Pixel coordinate grounding data:
::::::::::

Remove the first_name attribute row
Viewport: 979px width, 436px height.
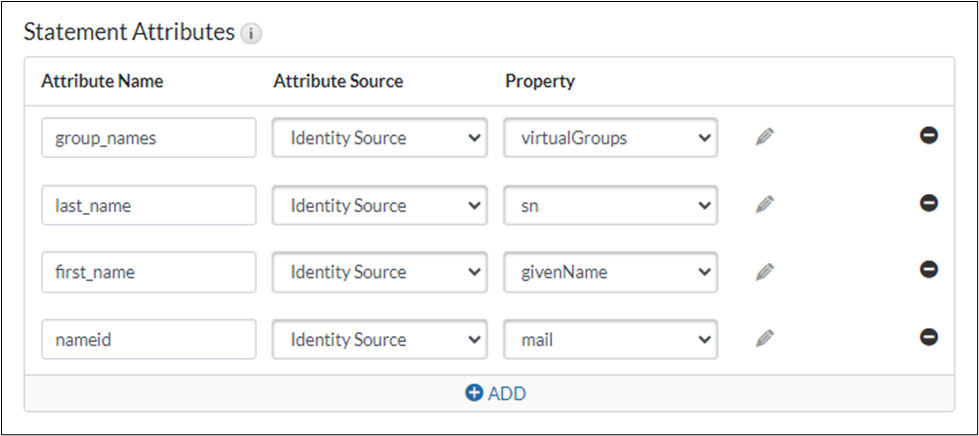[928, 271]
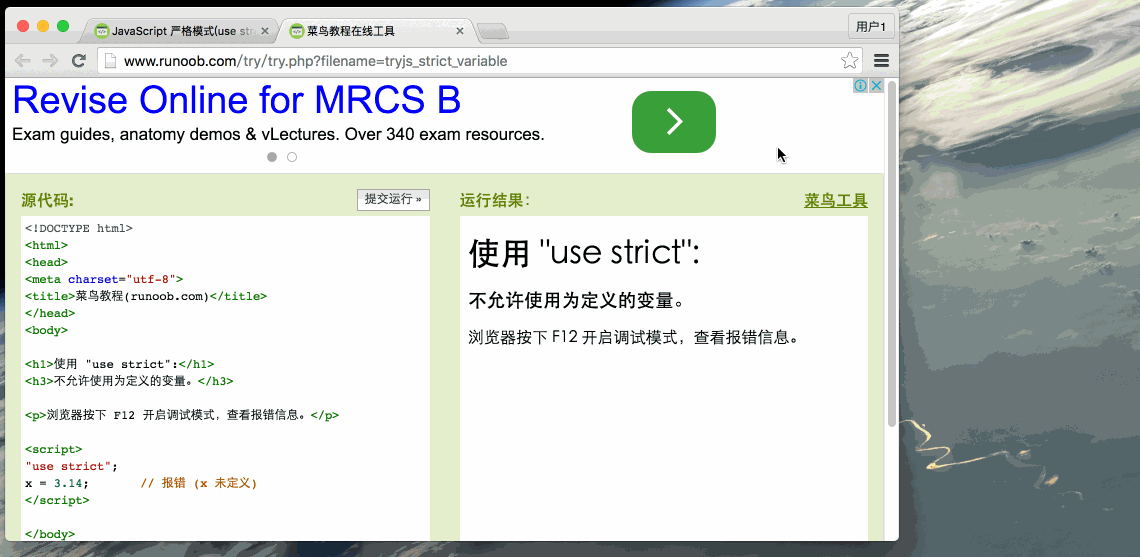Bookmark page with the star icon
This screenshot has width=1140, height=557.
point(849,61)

::::::::::

# [YOUR INSTRUCTIONS]
Print out the records in full and exactly, dropping every picture.

# [ANSWER TO THIS TASK]
Remove the first_name attribute row
Viewport: 979px width, 436px height.
[928, 271]
Bookmark page with the star icon
This screenshot has width=1140, height=557.
point(849,61)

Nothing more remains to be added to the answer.